Adherence Determinants in Cystic Fibrosis: Cluster Analysis of Parental Psychosocial, Religious, and/or Spiritual Factors
- PMID: 25803407
- PMCID: PMC4590021
- DOI: 10.1513/AnnalsATS.201408-379OC
Adherence Determinants in Cystic Fibrosis: Cluster Analysis of Parental Psychosocial, Religious, and/or Spiritual Factors
Abstract
Rationale: Cystic fibrosis is a progressive disease requiring a complex, time-consuming treatment regimen. Nonadherence may contribute to an acceleration of the disease process. Spirituality influences some parental healthcare behaviors and medical decision-making.
Objectives: We hypothesized that parents of children with cystic fibrosis, when classified into groups based on adherence rates, would share certain psychosocial and religious and/or spiritual variables distinguishing them from other adherence groups.
Methods: We conducted a multisite, prospective, observational study focused on parents of children younger than 13 years old at two cystic fibrosis center sites (Site 1, n= 83; Site 2, n = 59). Religious and/or spiritual constructs, depression, and marital adjustment were measured by using previously validated questionnaires. Determinants of adherence included parental attitude toward treatment, perceived behavioral norms, motivation, and self-efficacy. Adherence patterns were measured with the Daily Phone Diary, a validated instrument used to collect adherence data. Cluster analysis identified discrete adherence patterns, including parents' completion of more treatments than prescribed.
Measurements and main results: For airway clearance therapy, four adherence groups were identified: median adherence rates of 23%, 52%, 77%, and 120%. These four groups differed significantly for parental depression, sanctification of their child's body, and self-efficacy. Three adherence groups were identified for nebulized medications: median adherence rates of 35%, 82%, and 130%. These three groups differed significantly for sanctification of their child's body and self-efficacy.

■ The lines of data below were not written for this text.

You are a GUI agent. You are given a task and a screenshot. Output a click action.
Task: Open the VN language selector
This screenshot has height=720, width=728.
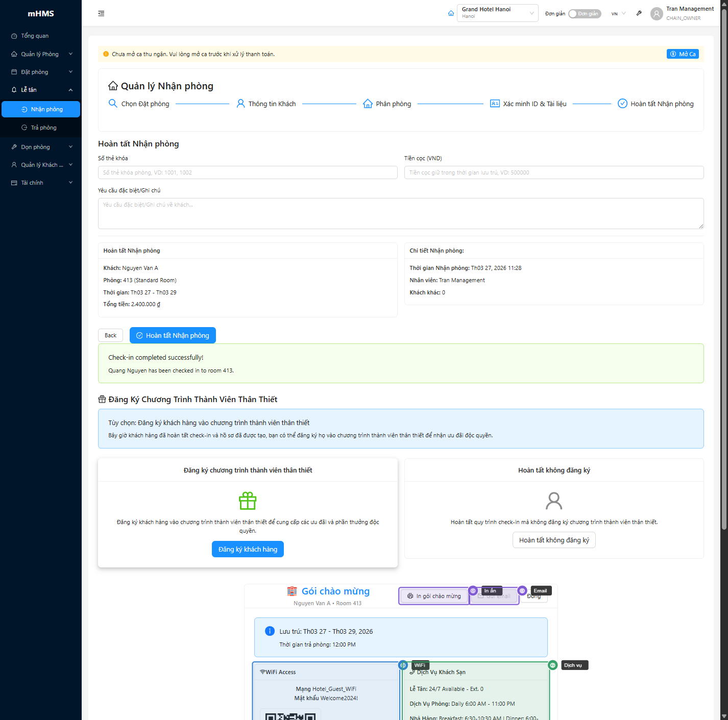pyautogui.click(x=618, y=14)
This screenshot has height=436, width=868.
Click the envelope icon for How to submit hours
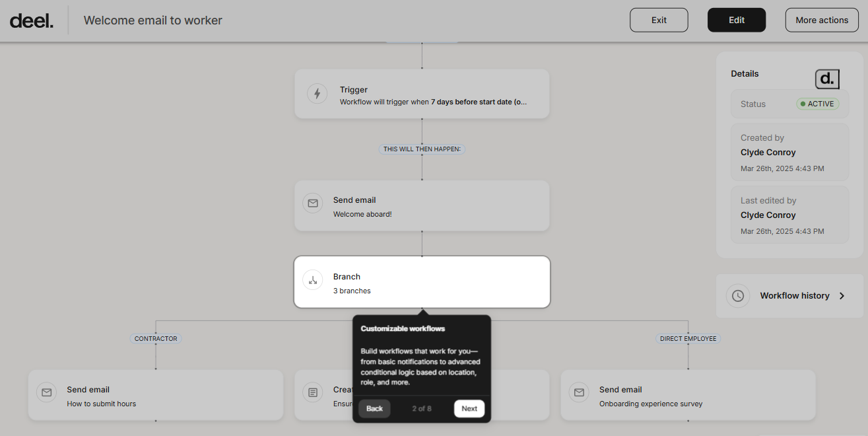pos(46,392)

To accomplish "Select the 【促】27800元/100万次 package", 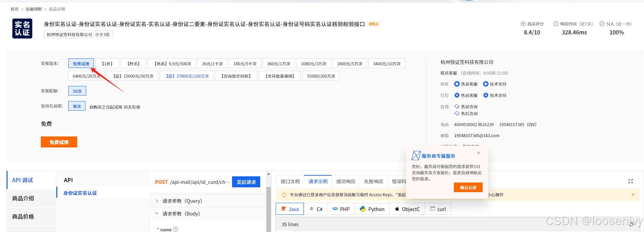I will (x=187, y=76).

Conclusions: Our results indicated that parents in each group shared psychosocial and religious and/or spiritual factors that differentiated them. Therefore, conversations about adherence likely should be tailored to baseline adherence patterns. Development of efficacious religious and/or spiritual interventions that promote adherence by caregivers of children with cystic fibrosis may be useful.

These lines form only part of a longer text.